[Opening RECORDED DATA section]

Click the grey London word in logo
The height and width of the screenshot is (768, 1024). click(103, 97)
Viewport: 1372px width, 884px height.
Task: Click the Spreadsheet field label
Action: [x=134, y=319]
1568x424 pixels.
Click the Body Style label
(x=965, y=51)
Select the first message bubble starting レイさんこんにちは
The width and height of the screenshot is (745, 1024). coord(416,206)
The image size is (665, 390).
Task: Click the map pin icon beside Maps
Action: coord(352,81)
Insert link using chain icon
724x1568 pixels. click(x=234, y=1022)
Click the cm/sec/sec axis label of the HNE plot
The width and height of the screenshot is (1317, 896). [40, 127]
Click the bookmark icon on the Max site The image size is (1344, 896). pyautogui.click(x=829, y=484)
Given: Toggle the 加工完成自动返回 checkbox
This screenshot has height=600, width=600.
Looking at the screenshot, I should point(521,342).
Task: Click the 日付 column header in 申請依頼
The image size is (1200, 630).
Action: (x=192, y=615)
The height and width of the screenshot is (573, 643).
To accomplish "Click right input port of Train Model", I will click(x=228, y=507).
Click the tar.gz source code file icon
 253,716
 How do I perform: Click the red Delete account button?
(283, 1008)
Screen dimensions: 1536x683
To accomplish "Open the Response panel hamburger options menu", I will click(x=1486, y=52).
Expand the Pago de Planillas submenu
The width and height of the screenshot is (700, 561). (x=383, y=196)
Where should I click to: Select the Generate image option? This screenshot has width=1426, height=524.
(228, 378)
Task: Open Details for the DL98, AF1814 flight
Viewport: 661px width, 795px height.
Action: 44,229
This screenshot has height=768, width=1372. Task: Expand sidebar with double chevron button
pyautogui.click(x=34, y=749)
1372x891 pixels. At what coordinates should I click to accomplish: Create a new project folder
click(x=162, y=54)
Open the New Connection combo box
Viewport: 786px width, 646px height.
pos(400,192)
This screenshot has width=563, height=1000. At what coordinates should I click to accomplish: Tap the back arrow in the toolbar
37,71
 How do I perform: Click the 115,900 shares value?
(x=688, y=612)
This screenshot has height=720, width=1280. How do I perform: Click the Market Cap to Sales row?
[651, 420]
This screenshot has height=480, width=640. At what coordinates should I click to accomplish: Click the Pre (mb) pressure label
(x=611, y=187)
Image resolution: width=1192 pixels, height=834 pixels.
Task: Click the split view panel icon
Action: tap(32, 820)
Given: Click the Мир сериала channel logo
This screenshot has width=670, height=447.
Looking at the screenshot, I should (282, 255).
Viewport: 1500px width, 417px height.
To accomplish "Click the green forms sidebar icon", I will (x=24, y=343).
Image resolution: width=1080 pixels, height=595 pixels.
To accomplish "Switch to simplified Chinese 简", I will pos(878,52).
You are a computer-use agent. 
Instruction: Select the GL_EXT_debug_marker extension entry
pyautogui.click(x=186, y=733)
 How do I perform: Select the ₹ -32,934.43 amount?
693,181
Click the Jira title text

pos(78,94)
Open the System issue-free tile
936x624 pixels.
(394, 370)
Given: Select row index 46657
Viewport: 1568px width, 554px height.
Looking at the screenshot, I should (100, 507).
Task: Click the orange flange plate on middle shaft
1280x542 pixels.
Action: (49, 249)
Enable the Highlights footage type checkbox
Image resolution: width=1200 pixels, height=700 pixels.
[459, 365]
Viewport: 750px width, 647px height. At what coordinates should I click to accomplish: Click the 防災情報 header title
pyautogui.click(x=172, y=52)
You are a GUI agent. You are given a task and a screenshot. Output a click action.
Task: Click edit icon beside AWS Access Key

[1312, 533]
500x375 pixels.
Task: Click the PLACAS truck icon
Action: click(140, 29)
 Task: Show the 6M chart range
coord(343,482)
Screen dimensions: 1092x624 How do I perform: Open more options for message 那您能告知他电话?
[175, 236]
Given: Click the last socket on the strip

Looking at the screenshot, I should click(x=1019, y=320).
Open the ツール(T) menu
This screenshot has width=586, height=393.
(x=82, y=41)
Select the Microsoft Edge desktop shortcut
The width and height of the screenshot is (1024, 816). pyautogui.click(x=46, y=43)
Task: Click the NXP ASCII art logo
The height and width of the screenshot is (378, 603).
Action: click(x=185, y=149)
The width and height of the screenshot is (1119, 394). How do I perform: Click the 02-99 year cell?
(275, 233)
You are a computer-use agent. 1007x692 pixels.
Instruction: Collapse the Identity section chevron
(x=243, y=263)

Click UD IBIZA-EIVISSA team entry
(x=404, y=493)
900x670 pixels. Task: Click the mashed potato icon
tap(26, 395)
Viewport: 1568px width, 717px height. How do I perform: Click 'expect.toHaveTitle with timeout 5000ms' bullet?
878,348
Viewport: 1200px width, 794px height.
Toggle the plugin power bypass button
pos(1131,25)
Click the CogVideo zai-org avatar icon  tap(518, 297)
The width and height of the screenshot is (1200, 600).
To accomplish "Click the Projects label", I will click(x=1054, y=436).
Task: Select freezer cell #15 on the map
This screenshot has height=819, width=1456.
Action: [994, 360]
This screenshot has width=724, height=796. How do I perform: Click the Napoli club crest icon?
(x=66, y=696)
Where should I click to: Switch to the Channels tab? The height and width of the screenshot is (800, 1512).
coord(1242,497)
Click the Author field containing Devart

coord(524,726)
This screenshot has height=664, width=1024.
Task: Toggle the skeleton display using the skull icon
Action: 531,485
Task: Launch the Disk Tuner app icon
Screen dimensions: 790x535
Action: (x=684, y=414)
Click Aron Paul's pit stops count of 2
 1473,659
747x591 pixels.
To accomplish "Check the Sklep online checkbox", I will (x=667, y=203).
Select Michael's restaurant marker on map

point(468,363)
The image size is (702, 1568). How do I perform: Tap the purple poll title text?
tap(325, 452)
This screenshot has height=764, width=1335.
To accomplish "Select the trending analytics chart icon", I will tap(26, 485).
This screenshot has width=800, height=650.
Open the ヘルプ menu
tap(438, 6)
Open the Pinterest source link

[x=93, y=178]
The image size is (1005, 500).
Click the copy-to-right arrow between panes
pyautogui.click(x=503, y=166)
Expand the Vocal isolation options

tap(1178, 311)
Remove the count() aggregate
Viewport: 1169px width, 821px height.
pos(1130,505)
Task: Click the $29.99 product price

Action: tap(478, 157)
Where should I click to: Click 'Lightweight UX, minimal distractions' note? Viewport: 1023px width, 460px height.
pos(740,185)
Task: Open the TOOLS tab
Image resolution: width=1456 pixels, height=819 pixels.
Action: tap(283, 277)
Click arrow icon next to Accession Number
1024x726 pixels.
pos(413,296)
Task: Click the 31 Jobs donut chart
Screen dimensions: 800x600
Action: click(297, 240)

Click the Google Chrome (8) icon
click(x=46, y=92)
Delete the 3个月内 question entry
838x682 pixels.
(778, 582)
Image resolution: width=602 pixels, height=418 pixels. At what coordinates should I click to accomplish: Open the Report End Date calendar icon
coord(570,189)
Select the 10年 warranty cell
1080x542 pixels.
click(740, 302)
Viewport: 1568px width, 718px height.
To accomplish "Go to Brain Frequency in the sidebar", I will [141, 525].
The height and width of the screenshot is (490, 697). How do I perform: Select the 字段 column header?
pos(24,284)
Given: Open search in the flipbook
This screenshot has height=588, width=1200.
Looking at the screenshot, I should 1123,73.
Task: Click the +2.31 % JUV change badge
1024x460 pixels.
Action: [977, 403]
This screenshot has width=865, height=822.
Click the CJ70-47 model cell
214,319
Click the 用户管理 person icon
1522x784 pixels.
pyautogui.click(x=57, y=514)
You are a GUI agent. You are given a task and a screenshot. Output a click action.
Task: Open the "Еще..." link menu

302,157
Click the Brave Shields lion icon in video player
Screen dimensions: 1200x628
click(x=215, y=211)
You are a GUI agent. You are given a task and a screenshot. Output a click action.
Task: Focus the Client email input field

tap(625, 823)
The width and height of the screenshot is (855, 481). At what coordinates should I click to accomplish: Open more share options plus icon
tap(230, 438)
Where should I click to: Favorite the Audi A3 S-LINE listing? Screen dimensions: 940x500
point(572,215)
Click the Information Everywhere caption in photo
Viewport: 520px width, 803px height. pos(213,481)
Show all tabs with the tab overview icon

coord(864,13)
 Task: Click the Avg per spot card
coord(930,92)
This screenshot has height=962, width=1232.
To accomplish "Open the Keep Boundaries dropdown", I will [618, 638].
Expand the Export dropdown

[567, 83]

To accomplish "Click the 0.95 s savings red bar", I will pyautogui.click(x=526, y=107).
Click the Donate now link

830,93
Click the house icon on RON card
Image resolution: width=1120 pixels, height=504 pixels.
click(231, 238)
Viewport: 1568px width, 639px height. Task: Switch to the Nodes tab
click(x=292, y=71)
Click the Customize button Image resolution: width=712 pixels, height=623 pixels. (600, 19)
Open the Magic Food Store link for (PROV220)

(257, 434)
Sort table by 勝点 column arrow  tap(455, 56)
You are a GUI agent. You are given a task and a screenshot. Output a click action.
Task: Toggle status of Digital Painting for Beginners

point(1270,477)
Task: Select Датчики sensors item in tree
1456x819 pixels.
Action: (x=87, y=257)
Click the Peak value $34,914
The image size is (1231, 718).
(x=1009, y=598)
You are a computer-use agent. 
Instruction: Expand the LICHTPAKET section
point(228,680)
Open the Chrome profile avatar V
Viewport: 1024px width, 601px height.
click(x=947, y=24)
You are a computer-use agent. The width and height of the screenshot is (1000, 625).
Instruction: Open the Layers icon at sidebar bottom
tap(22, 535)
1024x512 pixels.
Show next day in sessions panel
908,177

[Closing RECORDED DATA section]

■ **PROBLEM REQUIREMENTS**
Figure out how many lines of the data hold "computer", and answer with the number only.

■ **ANSWER SECTION**
4